После войны в низовьях Волги открылось чумное поветрие. «Виною» была… чалма. Турецкая чалма. Один-де солдат убил на войне богатого турку, снял с него чалму. Приезжает домой, в деревню, бабе – подарок знатный. Она его шалью приспособила и ну бахвалиться. Все, кто чалму-шаль пощупал, потрогал, – все зачумились и померли… Послали на войну с эпидемией боевого генерала Лорис-Меликова. Тотчас в народе разговор: «Слышь, велят какую-то дикую специю заводить! А где ее возьмешь? Да и денег, чай, стоит, сукина дочь…» – «Специя что, а будет, брат, геенна огненная!»
Это как понимать? Проще простого: дикая специя – дезинфекция, а геенна огненная – гигиена… «Специей» ли, «геенной» ли, а чума поутихла, прекратилась. Известность Лориса, напротив, разгорелась. Про Харьков не буду. Скажу лишь, что там, на своем генерал-губернаторстве, Михаил Тариелыч действовал, можно сказать, мягким манером.
А все это к тому, чтоб вы поняли: не был он из петербургской колоды. И не из департаментской чернильницы.

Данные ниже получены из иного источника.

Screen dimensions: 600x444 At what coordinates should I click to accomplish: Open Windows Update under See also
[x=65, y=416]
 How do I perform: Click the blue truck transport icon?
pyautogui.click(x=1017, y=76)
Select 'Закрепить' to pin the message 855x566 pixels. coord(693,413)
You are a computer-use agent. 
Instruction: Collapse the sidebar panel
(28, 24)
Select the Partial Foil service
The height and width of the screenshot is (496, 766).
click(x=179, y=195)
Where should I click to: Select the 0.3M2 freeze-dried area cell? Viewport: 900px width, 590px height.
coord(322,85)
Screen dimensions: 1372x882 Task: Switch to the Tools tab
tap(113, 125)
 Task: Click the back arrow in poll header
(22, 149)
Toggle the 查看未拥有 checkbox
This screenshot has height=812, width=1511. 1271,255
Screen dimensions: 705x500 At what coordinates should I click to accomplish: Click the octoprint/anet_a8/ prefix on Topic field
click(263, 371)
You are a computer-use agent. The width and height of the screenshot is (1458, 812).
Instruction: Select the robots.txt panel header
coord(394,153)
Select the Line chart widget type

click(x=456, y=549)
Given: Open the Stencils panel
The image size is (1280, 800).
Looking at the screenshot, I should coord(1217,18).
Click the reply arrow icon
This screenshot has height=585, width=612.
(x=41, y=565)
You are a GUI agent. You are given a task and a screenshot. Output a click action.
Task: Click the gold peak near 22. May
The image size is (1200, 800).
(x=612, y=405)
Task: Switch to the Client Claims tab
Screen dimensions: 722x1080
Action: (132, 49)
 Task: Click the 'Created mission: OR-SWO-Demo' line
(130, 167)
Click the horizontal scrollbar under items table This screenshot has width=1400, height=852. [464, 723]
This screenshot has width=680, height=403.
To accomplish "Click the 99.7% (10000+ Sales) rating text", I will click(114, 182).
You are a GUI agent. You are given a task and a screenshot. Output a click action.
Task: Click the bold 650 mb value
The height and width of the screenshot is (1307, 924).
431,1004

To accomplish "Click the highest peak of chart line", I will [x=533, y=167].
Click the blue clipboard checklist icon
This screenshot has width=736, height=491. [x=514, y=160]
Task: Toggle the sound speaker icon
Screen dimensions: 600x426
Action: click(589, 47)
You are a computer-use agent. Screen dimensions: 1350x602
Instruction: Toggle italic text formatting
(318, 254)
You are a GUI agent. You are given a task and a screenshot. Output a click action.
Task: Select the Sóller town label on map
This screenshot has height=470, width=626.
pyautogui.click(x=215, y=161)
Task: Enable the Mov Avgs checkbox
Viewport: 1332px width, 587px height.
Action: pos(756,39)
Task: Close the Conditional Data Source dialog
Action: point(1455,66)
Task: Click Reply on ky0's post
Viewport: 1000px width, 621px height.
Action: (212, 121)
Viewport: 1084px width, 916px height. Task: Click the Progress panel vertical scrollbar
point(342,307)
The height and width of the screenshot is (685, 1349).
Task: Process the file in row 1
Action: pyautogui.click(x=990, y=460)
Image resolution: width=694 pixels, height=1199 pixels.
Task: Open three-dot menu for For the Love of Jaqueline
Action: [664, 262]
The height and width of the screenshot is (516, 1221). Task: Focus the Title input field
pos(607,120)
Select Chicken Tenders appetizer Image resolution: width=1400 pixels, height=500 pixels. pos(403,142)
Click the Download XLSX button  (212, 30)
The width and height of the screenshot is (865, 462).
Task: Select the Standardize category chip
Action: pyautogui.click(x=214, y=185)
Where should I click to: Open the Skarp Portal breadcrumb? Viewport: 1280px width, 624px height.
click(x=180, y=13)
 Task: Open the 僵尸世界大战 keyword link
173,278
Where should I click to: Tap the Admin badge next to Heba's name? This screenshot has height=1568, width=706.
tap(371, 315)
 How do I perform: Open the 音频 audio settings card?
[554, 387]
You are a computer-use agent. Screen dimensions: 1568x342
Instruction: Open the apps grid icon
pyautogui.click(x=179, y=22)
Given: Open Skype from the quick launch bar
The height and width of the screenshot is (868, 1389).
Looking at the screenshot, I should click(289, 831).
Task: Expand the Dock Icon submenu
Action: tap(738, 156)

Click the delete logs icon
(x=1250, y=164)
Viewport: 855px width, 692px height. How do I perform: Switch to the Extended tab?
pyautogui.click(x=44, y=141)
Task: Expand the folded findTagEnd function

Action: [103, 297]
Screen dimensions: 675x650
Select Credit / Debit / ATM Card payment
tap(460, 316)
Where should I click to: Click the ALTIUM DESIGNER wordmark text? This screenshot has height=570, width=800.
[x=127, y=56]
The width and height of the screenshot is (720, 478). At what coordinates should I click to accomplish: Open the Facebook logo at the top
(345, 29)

Учреждается Верховная распорядительная комиссия. Граф Лорис – во главе. От разных комиссий, да еще верховных, не приучены мы добра ждать. Первая мысль: новая погудка да на старый лад. И вдруг как форточку распахнули. Как струя свежего воздуха в спертую грудь.
От имени Верховной Лорис обращается к жителям столицы. Верно, бывало и такое. Но так да не так. Тут сразу поворот наметился, а не сотрясение воздусей. У нас всякое бывало, одного не бывало – уверенности в завтрашнем дне. Тут – появилась. Полномочия у Лориса громадные, а он не стращает, не приказывает, он – обращается.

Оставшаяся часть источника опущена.